SNY’s Bob Ojeda said on air after the game that opposing pitchers are throwing up and in to Wright, or as he put it, “throwing buzz-jobs at his helmet. In Ojeda’s view, Wright then becomes timid and overly aware and starts using only his arms on pitches off the plate.
“I don’t mean insider corner, either, I mean buzz-job at his helmet and I don’t care for that,” Ojeda said in frustration. “When you’ve got your best hitter getting buzzed on a nightly basis, the team, the staff has to look at that and say, ‘We’ve got to address that, if not for David’s sake, for the team’s sake.’ I just don’t like seeing this and it’s clearly in his head.”
Matthew Cerrone, Lead Writer
Ojeda is dead-on accurate with what is happening. I can’t speak to whether it’s in Wright’s head or impacting his swing. But, it’s clear as day how pitchers are throwing him, and it’s BS if you ask me. I’m with Ojeda. The thing is, this current group of Mets, and the group before them, frankly, have never once shown any sort of aggression or fight when it comes to these sorts of issues. I’m not saying they’re emotionless or don’t want to win. They do want to win. But, it’s been almost a decade since I’ve seen a Mets pitcher or player respond in the way Ojeda is suggesting. Bobby played for a team that would have handled this old school, no doubt.
I would LOVE to see how Matt Harvey would handle this for Wright… I’m guessing he wouldn’t tolerate it. Up and in, buddy, all day…
For what it’s worth, I’ve talked to former managers, scouts, etc., over the years and there are still plenty of people in the game who think Wright’s struggles as a hitter started when he got beaned in the head by Matt Cain in 2009; and that he never re-gained his reaction time and confidence on balls inside. I don’t see it myself, but this is what they say…

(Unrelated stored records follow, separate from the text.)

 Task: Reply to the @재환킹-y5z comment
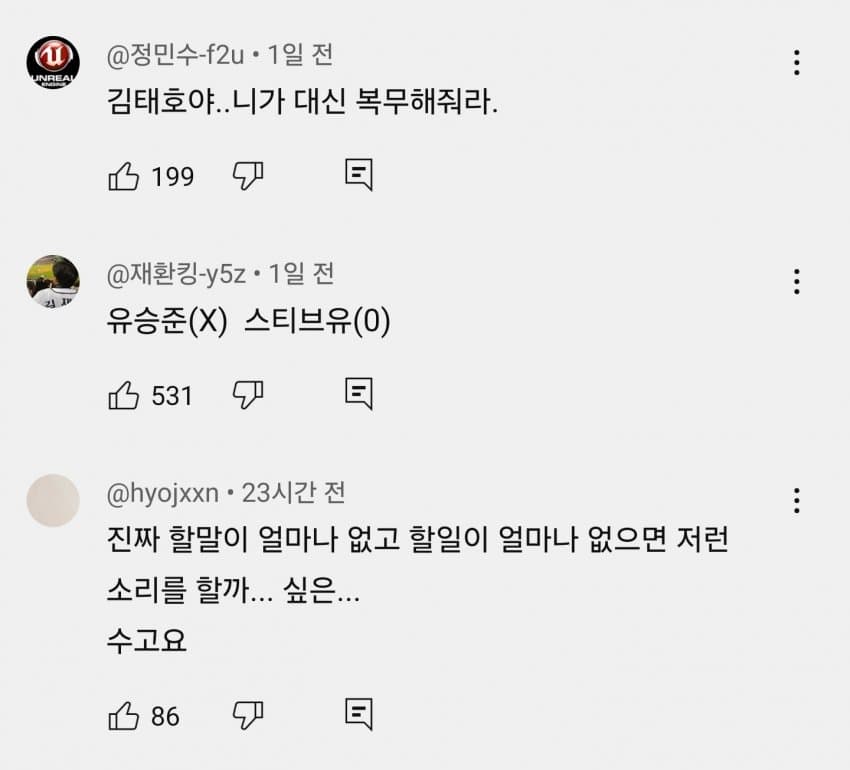[358, 394]
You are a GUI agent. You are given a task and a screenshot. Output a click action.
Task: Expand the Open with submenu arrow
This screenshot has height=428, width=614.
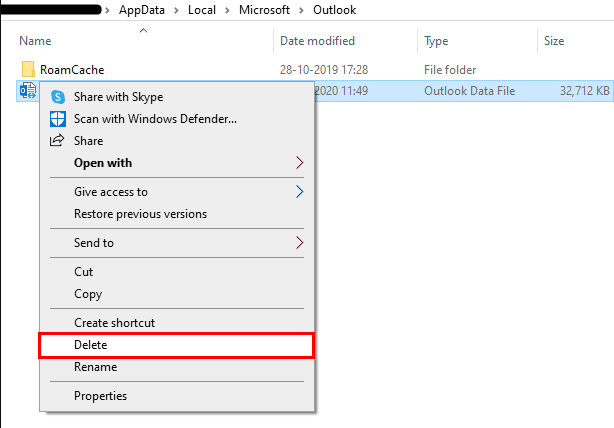299,163
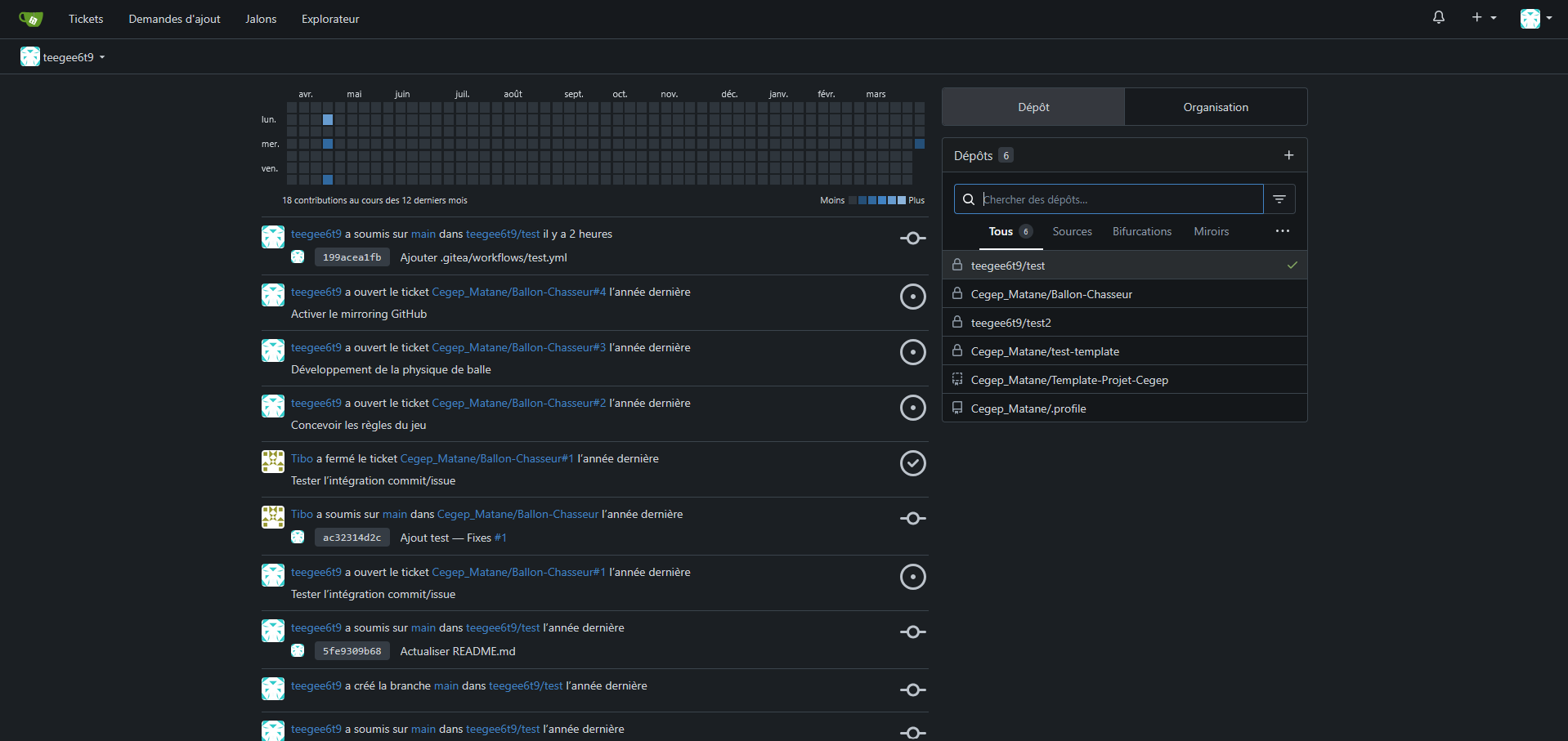
Task: Select the Sources repository filter
Action: [x=1072, y=232]
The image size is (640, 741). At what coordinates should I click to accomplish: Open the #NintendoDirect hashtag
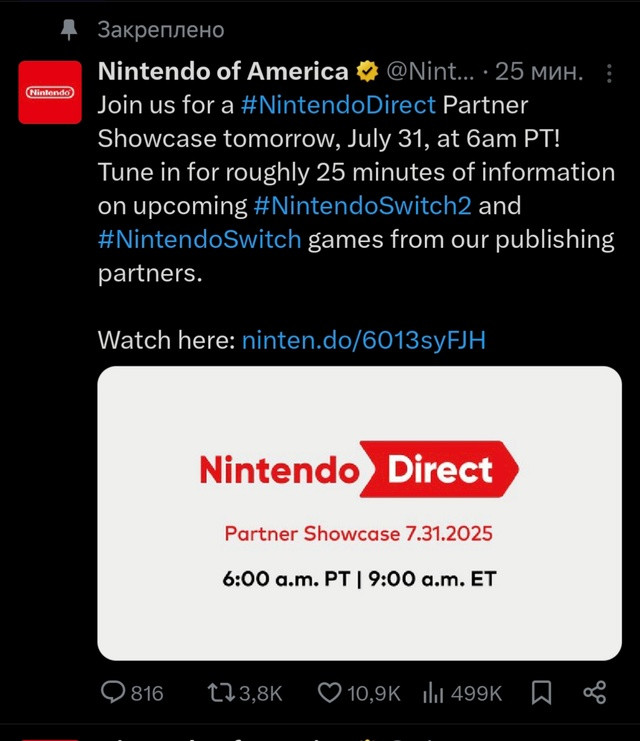pos(338,105)
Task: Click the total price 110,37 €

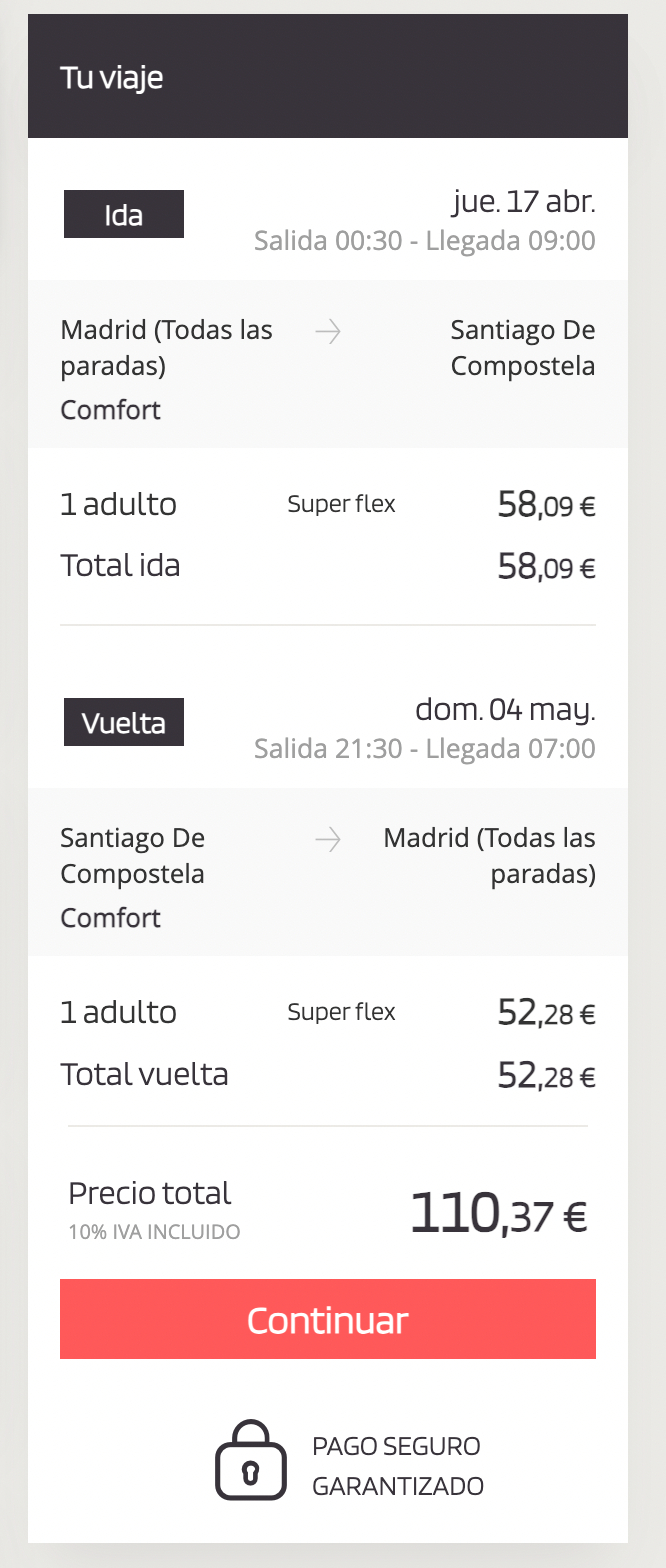Action: (x=498, y=1213)
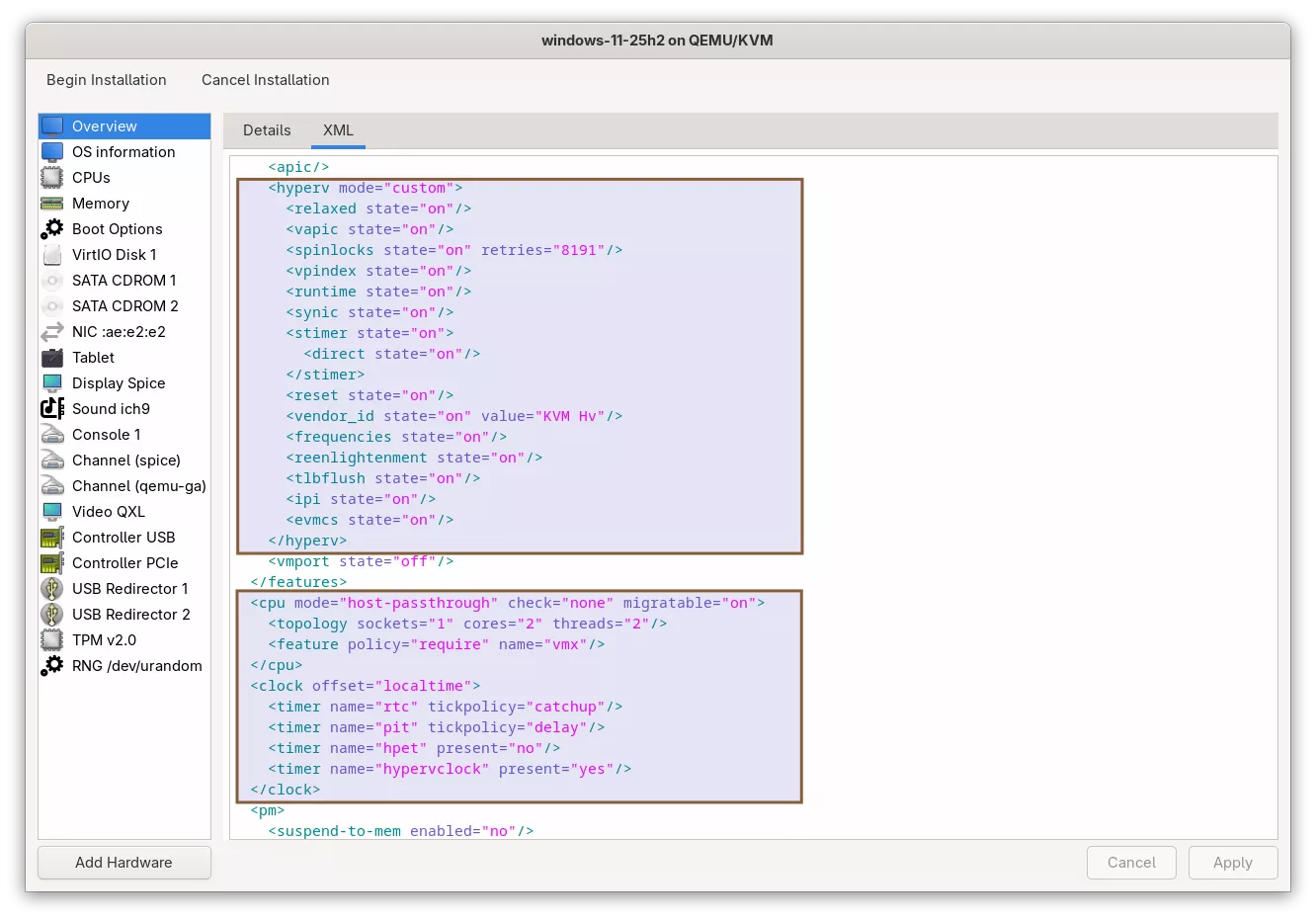This screenshot has width=1316, height=920.
Task: Click the TPM v2.0 chip icon
Action: [52, 640]
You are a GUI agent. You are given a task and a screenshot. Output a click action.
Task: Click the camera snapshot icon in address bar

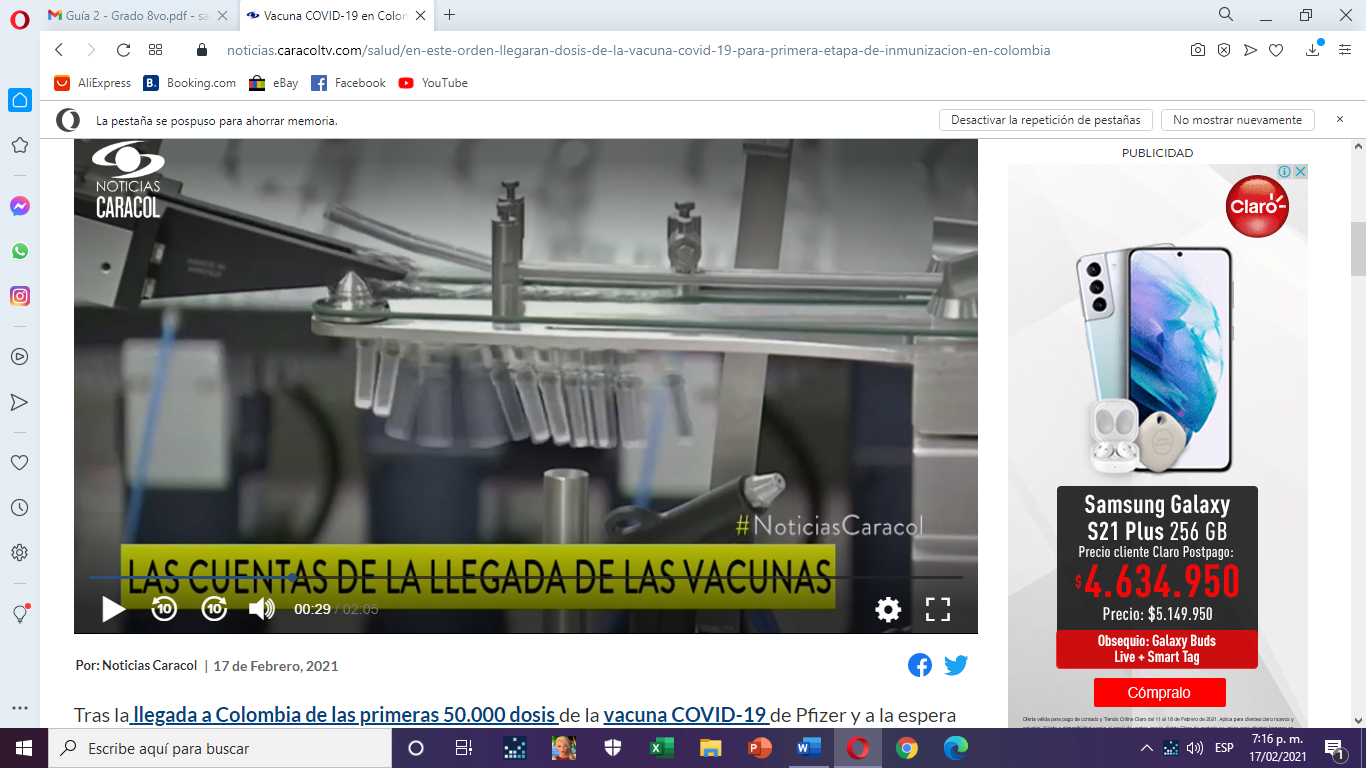(1197, 50)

That said, in those 31 plate appearances, David has put the ball in play more than 50 percent of the time. However, less than five percent of those balls have fallen for hits. In other words, while this is a bad slump, I have faith he’ll come out of it, because he isn’t going to always hit the ball right at people, as he’s been doing the last week. That said, being able to move up on the plate a bit might let him swing away with more authority, which is what Ojeda is hoping to see him do.